As explained in the Gospel of John:
One who was there had been an invalid for thirty-eight years. When Jesus saw him lying there and learned that he had been in this condition for a long time, he asked him, "Do you want to get well?"
"Sir," the invalid replied, "I have no one to help me into the pool when the water is stirred. While I am trying to get in, someone else goes down ahead of me."
Then Jesus said to him, "Get up! Pick up your mat and walk." At once the man was cured; he picked up his mat and walked.
The day on which this took place was a Sabbath, and so the Jewish leaders said to the man who had been healed, "It is the Sabbath; the law forbids you to carry your mat."
But he replied, "The man who made me well said to me, 'Pick up your mat and walk.' "
So they asked him, "Who is this fellow who told you to pick it up and walk?"
The man who was healed had no idea who it was, for Jesus had slipped away into the crowd that was there.
Later Jesus found him at the temple and said to him, "See, you are well again.
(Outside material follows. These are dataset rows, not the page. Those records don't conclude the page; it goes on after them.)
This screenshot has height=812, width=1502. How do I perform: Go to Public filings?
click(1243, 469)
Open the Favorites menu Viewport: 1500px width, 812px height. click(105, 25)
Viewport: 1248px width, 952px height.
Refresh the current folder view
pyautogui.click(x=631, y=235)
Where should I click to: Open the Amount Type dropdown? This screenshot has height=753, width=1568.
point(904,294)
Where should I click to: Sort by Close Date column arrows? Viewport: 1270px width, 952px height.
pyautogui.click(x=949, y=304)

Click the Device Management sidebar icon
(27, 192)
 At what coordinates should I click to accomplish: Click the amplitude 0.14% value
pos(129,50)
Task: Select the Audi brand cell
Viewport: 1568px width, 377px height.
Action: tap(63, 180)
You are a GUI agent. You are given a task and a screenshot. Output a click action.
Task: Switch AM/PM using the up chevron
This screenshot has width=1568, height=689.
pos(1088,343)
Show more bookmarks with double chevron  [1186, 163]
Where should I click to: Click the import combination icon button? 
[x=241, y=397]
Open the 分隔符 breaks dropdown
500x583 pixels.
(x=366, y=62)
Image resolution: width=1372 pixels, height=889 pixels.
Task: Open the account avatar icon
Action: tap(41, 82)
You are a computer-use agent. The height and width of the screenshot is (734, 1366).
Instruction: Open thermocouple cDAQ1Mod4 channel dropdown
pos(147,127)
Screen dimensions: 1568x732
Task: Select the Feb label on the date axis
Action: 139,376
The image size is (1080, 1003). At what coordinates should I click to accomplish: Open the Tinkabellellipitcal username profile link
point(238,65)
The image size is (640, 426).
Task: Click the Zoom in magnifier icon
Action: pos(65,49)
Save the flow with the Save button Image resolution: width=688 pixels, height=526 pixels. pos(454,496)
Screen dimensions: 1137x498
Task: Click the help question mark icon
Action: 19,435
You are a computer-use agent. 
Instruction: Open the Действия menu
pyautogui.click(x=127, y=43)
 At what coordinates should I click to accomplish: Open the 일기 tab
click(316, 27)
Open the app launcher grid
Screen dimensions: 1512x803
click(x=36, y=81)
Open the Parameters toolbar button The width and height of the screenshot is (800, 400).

Stop sinning or something worse may happen to you." The man went away and told the Jewish leaders that it was Jesus who had made him well.
So, because Jesus was doing these things on the Sabbath, the Jewish leaders began to persecute him. In his defense Jesus said to them, "My Father is always at his work to this very day, and I too am working."
Added note:
Some manuscripts render the name of Bethesda as Bethzatha or Bethsaida. Today, there are many hospitals that are named Bethesda.